Re: [patch]smp: make smp_call_function_many use the similar logic like smp_call_function_single

All of lore.kernel.org
 help / color / mirror / Atom feed

From: Andrew Morton <akpm@linux-foundation.org>
To: Shaohua Li <shli@kernel.org>
Cc: linux-kernel@vger.kernel.org, a.p.zijlstra@chello.nl,
	rostedt@goodmis.org, axboe@kernel.dk
Subject: Re: [patch]smp: make smp_call_function_many use the similar logic like smp_call_function_single
Date: Tue, 8 Jan 2013 14:38:37 -0800	[thread overview]
Message-ID: <20130108143837.93b4cd29.akpm@linux-foundation.org> (raw)
In-Reply-To: <20121224070330.GA9331@kernel.org>

On Mon, 24 Dec 2012 15:03:30 +0800
Shaohua Li <shli@kernel.org> wrote:

> 
> I'm testing swapout workload in a two-socket Xeon machine. The workload has 10
> threads, each thread sequentially accesses separate memory region. TLB flush
> overhead is very big in the workload. For each page, page reclaim need move it
> from active lru list and then unmap it. Both need a TLB flush. And this is a
> multthread workload, TLB flush happens in 10 CPUs.

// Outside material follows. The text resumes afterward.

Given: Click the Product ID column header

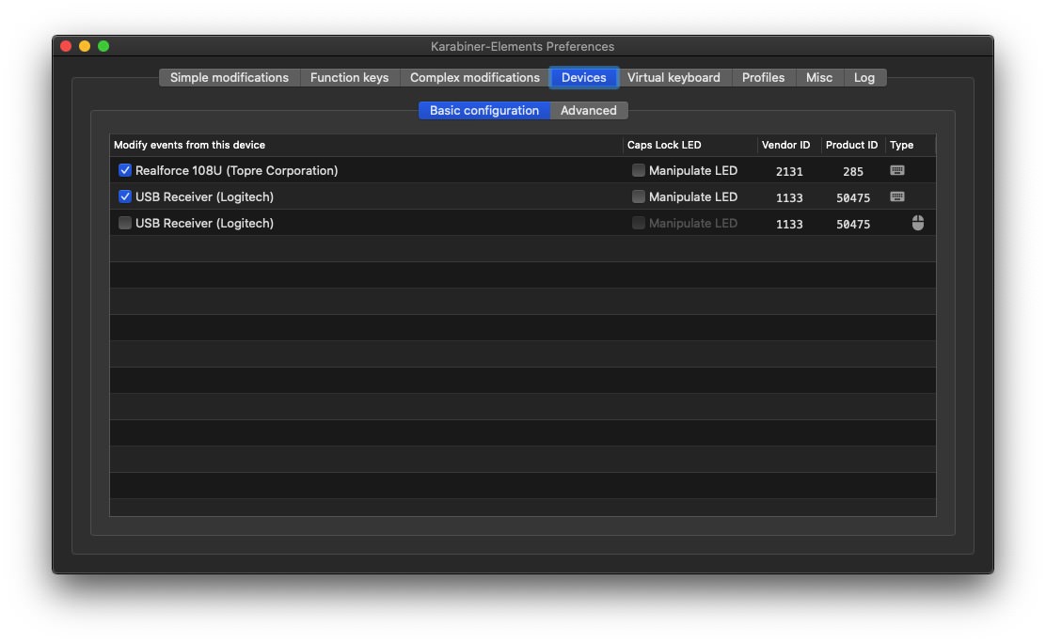Looking at the screenshot, I should coord(852,145).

In X86, TLB flush uses
> generic smp_call)function. So this workload stress smp_call_function_many
> heavily.
> 
> Without patch, perf shows:
> +  24.49%  [k] generic_smp_call_function_interrupt
> -  21.72%  [k] _raw_spin_lock 
>    - _raw_spin_lock 
>       + 79.80% __page_check_address 
>       + 6.42% generic_smp_call_function_interrupt
>       + 3.31% get_swap_page                       
>       + 2.37% free_pcppages_bulk                  
>       + 1.75% handle_pte_fault                    
>       + 1.54% put_super                           
>       + 1.41% grab_super_passive                  
>       + 1.36% __swap_duplicate                    
>       + 0.68% blk_flush_plug_list                 
>       + 0.62% swap_info_get                       
> +   6.55%  [k] flush_tlb_func                     
> +   6.46%  [k] smp_call_function_many             
> +   5.09%  [k] call_function_interrupt            
> +   4.75%  [k] default_send_IPI_mask_sequence_phys
> +   2.18%  [k] find_next_bit
> 
> swapout throughput is around 1300M/s.
> 
> With the patch, perf shows:
> -  27.23%  [k] _raw_spin_lock                           
>    - _raw_spin_lock                                     
>       + 80.53% __page_check_address                     
>       + 8.39% generic_smp_call_function_single_interrupt
>       + 2.44% get_swap_page                             
>       + 1.76% free_pcppages_bulk                        
>       + 1.40% handle_pte_fault                          
>       + 1.15% __swap_duplicate                          
>       + 1.05% put_super                                 
>       + 0.98% grab_super_passive                        
>       + 0.86% blk_flush_plug_list                       
>       + 0.57% swap_info_get                             
> +   8.25%  [k] default_send_IPI_mask_sequence_phys      
> +   7.55%  [k] call_function_interrupt                  
> +   7.47%  [k] smp_call_function_many                   
> +   7.25%  [k] flush_tlb_func                           
> +   3.81%  [k] _raw_spin_lock_irqsave                   
> +   3.78%  [k] generic_smp_call_function_single_interrupt
> 
> swapout throughput is around 1400M/s. So there is around a 7% improvement, and
> total cpu utilization doesn't change.

Boy, that was a biiiig cleanup.  I hope it works ;)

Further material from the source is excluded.